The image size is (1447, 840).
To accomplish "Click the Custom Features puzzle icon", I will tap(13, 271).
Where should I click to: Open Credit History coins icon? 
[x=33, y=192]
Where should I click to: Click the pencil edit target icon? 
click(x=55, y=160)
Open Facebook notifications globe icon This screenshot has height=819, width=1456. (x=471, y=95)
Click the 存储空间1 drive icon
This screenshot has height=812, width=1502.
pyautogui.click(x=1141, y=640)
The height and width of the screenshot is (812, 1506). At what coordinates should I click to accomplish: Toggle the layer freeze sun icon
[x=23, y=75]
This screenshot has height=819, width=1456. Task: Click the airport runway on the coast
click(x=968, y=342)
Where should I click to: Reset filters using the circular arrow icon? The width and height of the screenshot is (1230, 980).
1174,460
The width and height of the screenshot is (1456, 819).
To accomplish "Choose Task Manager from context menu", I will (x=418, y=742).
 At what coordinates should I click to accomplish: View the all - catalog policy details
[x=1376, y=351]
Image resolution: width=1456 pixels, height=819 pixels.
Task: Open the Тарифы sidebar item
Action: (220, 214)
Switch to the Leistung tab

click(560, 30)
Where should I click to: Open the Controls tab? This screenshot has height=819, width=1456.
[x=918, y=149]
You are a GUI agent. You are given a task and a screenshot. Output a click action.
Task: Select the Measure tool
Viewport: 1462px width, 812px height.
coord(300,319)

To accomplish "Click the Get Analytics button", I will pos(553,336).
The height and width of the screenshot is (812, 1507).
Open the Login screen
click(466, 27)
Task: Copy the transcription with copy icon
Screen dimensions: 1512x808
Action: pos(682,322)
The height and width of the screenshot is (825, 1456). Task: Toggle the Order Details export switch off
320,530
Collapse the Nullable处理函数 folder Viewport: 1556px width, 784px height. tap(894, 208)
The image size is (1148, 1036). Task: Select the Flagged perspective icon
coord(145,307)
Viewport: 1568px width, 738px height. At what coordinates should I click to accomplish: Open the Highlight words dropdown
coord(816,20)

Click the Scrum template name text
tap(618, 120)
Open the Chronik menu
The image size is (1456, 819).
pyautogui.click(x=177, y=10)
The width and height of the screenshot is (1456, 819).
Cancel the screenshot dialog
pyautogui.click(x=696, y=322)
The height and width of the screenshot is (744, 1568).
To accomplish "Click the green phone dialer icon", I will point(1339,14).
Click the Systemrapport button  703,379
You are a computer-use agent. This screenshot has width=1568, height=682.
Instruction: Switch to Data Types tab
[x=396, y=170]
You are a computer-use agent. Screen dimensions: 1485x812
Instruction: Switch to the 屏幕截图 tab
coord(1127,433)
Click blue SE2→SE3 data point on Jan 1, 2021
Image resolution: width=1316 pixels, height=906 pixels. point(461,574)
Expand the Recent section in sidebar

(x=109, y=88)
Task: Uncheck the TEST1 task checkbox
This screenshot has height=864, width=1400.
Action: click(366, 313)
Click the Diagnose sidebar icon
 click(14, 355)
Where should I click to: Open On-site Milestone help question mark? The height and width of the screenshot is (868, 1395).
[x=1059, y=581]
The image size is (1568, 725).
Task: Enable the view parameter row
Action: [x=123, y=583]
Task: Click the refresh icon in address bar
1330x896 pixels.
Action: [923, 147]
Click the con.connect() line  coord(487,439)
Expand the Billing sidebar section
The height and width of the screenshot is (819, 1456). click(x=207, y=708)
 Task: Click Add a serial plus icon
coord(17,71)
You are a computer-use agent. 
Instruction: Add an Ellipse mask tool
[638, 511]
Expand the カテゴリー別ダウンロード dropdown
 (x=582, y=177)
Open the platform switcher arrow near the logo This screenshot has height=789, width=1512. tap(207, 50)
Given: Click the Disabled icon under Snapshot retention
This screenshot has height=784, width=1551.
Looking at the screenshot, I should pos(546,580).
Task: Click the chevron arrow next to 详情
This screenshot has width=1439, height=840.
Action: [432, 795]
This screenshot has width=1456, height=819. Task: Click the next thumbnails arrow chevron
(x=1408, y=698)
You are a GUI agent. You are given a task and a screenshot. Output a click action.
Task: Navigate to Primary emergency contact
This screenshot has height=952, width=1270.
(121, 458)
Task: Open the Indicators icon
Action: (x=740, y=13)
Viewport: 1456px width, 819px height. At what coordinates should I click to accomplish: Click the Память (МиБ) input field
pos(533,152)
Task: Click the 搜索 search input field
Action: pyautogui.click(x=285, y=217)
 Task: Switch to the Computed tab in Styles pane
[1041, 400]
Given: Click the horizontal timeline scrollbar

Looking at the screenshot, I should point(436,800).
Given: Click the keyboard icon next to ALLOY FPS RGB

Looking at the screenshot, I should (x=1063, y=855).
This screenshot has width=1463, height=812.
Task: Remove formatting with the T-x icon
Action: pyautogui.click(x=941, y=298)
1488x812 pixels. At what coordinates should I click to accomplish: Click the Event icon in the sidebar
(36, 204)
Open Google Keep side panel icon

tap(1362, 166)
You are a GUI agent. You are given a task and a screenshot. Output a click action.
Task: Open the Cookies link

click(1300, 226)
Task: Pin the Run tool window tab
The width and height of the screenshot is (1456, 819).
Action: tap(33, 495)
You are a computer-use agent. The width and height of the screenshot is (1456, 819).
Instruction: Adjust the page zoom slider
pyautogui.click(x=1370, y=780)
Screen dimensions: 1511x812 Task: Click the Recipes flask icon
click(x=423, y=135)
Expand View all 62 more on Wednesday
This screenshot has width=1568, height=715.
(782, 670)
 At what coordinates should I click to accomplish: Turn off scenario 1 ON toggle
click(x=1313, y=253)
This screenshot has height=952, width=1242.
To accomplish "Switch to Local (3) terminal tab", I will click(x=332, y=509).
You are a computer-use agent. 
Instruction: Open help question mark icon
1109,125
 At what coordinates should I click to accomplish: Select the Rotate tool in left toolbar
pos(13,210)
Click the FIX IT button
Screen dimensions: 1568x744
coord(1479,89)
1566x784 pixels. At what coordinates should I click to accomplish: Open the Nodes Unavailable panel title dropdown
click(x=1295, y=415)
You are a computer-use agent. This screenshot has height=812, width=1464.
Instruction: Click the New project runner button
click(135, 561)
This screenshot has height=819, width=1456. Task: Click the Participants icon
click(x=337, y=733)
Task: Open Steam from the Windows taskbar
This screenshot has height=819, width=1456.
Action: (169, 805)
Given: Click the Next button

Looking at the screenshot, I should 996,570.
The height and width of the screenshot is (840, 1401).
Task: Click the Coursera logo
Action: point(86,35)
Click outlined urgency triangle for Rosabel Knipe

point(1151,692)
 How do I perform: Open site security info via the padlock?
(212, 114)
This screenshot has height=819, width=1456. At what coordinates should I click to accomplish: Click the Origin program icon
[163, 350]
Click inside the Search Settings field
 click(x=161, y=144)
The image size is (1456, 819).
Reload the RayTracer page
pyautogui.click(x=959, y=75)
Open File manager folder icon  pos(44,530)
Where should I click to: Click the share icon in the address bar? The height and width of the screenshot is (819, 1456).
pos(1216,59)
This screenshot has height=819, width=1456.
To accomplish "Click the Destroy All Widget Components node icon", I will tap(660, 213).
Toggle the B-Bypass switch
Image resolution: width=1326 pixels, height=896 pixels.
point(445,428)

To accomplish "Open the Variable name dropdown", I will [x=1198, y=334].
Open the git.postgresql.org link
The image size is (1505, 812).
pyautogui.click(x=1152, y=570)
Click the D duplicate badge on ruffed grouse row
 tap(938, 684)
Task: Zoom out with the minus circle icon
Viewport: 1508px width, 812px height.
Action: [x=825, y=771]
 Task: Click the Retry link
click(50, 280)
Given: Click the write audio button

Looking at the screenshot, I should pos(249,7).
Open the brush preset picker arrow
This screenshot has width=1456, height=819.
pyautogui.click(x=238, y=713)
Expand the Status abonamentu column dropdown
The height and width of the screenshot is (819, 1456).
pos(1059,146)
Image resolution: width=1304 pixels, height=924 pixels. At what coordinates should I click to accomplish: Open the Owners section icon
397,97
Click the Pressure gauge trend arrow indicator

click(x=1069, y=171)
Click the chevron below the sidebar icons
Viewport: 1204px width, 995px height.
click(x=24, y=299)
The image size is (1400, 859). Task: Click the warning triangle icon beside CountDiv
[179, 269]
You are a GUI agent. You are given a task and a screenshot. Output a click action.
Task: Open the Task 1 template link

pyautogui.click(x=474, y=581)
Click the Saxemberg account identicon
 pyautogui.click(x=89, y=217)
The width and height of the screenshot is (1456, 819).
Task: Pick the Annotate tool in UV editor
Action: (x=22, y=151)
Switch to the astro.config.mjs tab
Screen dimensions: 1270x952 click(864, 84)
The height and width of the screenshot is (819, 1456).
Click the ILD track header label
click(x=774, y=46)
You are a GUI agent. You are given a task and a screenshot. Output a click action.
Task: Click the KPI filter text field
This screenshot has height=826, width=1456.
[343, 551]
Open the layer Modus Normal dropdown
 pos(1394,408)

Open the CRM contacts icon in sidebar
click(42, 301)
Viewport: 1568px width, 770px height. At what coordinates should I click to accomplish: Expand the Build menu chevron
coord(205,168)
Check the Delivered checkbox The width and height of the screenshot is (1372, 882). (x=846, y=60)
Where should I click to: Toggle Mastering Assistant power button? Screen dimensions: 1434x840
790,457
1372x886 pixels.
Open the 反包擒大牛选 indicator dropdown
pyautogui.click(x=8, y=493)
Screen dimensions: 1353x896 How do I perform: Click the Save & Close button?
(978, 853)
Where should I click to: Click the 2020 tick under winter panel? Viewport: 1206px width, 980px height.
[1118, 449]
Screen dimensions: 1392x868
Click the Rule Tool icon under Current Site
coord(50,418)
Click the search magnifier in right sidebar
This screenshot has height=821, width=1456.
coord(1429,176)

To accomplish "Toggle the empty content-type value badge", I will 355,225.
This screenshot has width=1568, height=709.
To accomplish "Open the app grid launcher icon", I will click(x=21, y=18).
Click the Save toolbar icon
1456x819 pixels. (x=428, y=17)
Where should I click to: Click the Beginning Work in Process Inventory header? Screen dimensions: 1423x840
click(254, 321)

> What you have to do
Where the listing above has a line with "This screenshot has height=826, width=1456.", start there, and output every line exactly through the line with "This screenshot has width=1568, height=709.", which is also included.

> Answer area
This screenshot has height=826, width=1456.
[343, 551]
Open the layer Modus Normal dropdown
 pos(1394,408)

Open the CRM contacts icon in sidebar
click(42, 301)
Viewport: 1568px width, 770px height. At what coordinates should I click to accomplish: Expand the Build menu chevron
coord(205,168)
Check the Delivered checkbox The width and height of the screenshot is (1372, 882). (x=846, y=60)
Where should I click to: Toggle Mastering Assistant power button? Screen dimensions: 1434x840
790,457
1372x886 pixels.
Open the 反包擒大牛选 indicator dropdown
pyautogui.click(x=8, y=493)
Screen dimensions: 1353x896 How do I perform: Click the Save & Close button?
(978, 853)
Where should I click to: Click the 2020 tick under winter panel? Viewport: 1206px width, 980px height.
[1118, 449]
Screen dimensions: 1392x868
Click the Rule Tool icon under Current Site
coord(50,418)
Click the search magnifier in right sidebar
This screenshot has height=821, width=1456.
coord(1429,176)

To accomplish "Toggle the empty content-type value badge", I will 355,225.
This screenshot has width=1568, height=709.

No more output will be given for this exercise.